Greenport School District

Greenport School District restocking reserve accounts

CYNDI MURRAY PHOTO | Greenport school’s business administrator Diana Duell said the district's reserve balance is rebounding.
CYNDI MURRAY PHOTO | Greenport school’s business administrator Diana Duell said the district’s reserve balance is rebounding.

Greenport School District is on its way toward putting away more funds in its reserves for rainy days, finally getting back to where it was five years ago after some lean years, the district’s business administrator reported on Thursday night.

Diana Duell said at Thursday’s school board meeting that while the district’s reserves were one time considered “grossly underfunded,” at the end of the last school year, it stood at nearly $1.2 million, up from $1.06 million at the end of the 2007-2008 school year.

“We are getting back to a good position,” she said.

At its leanest, the district held under $400,000 in all of its reserve funds, which include reserves for workers’ compensation, unemployment, and retirement.
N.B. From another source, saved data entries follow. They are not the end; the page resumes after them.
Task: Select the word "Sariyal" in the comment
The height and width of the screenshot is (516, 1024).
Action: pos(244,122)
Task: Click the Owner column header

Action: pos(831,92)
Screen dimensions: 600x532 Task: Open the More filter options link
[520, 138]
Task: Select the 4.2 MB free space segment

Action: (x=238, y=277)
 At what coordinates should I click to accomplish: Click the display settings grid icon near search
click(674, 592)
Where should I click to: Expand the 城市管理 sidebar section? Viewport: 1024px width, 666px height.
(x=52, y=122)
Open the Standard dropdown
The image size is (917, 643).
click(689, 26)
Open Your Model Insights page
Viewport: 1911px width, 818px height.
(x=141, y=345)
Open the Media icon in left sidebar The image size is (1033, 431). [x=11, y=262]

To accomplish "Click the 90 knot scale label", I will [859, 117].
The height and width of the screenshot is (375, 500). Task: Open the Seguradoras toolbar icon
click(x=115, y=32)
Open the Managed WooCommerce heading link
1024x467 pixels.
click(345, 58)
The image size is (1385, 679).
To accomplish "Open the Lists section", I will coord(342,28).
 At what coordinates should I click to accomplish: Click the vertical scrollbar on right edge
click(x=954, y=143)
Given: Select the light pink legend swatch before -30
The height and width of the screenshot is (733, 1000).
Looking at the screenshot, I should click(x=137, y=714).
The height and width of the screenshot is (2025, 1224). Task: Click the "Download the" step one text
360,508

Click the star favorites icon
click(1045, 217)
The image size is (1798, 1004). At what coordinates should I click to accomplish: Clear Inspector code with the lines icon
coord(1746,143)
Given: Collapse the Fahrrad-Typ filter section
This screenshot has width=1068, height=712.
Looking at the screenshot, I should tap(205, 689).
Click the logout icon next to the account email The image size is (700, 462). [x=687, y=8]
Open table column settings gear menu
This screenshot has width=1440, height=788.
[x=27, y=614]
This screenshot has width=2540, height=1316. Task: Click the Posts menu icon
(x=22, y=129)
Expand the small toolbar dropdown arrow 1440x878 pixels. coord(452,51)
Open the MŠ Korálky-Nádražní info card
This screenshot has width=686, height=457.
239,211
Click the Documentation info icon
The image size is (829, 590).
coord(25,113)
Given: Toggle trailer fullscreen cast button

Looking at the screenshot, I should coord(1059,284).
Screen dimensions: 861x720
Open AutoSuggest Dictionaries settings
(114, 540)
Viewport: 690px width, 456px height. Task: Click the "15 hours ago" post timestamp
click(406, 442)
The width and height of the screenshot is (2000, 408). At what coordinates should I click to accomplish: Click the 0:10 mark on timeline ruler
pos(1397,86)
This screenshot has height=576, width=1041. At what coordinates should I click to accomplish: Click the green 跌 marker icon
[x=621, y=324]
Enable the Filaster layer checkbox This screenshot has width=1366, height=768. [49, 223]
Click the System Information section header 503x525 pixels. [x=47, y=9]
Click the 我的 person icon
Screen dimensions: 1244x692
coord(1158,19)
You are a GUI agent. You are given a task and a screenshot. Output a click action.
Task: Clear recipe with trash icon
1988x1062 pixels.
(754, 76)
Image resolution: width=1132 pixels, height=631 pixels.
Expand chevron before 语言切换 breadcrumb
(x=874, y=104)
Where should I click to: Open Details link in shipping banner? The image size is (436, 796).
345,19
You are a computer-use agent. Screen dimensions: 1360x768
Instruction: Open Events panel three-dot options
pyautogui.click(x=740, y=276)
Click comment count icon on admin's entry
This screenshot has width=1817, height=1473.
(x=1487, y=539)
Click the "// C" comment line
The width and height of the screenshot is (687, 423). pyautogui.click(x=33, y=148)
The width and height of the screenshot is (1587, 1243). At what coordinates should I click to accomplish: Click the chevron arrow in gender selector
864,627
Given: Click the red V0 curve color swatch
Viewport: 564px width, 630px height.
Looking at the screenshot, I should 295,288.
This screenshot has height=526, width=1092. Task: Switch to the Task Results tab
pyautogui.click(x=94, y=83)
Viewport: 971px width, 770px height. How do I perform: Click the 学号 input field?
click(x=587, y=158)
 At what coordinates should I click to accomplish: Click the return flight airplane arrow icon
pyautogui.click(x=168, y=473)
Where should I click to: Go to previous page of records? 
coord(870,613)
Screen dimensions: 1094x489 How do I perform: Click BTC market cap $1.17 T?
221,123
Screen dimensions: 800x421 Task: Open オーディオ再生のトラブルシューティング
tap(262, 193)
In its retirement reserve alone, the district spent about $225,000 of $300,000 available in the account in 2012-2013, when closer to $600,000 should have been available by state comptroller recommendations.

However, over the past two years alone, more than $800,000 in reserves have been stored away for future use.

Thursday night, the school board approved measures to put $546,000 back into various reserve accounts – including over $300,000 back into retirement reserves – well over the $206,000 that had been used the year before.

This school year, the district was able to stash away some more rainy day funds when it received some unexpected good news from Albany. Gov. Andrew Cuomo’s proposed budget had earmarked $1.12 million in state aid for the Greenport district for the 2013-14 school year, which would have been a 0.87 percent decrease over the current school year. But two months later, the state Legislature secured a 15.06 percent boost, totaling $1.3 million, eventually allowing the district to put away more funds.

Residents have previously passed a budget that has pierced the state tax levy cap as well, including a $14.9 million spending plan that carried a 6.86 percent hike to the tax levy in 2011-2012.

The district’s 2013-14 $15.5 budget, which passed this spring, presented a roughly 3.75 percent spending increase from the previous year’s plan.

Despite the progress, Ms. Duell wrote in an email that the district still has plenty of work to do in order to gain a secure financial footing.

“Although we are improving our financial position, the emphasis is we are still underfunded,” she wrote.

A representative from R.S. Abrams, the accounting firm that completed an audit report for the district, will be on hand at the November board meeting. A copy of the audit was not immediately available.